The decline of bee populations shows that somethings wrong in our environment. One of the prime suspects of bee die-offs is a dangerous new group of pesticides called neonicotinoids. These pervasive killers are found in crops from corn to almonds, and in products around the average home like pet flea treatments and lawn care products. They are believed to damage the immune systems of bees, rendering them unusually susceptible to disease.
Bees are the only insect that produces food eaten by man. Honey is the only food that includes all the substances necessary to sustain life, including enzymes, vitamins, minerals, and water.
How to encourage bees and other pollinators to our gardens. An insectary garden designed to attract bees and other pollinators will increase your harvest of fruit and vegetables. Insectary gardens play an important role in preserving the diversity of ecosystems in modern times. Native plants, which provide food and nectar for many more insects than non-native plants do, are the foundation of a pollinator-friendly garden.
Pollinators depend on combinations of plants that bloom from spring through summer and autumn.
It is a good idea to include a variety of flowers in your garden that will bloom at different times of the year.
Bees are especially attracted to blue, purple, and yellow flowers.

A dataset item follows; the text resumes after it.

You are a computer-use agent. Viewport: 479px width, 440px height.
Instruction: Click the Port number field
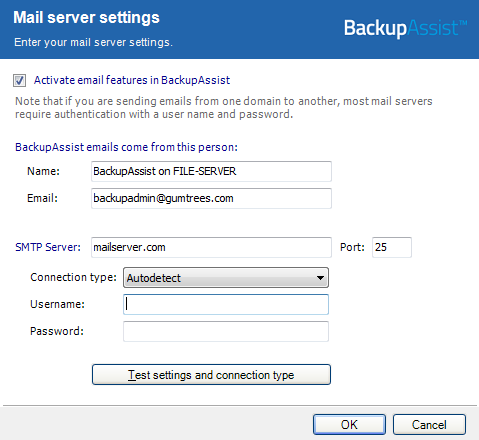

Native wildflowers provide bees with the most nutritious pollen and nectar, whereas many hybrid varieties are often all show, offering little or no nectar. Wildflowers also require less care than other imported varieties of flowers; often requiring less water, fertiliser, and pesticides than showy exotics. Single flowers are best - those with one ring of petals provide more nectar and pollen than double flowers, in which extra petals have replaced pollen-laden anthers. Similarly choose scented flowers in preference to unscented blooms.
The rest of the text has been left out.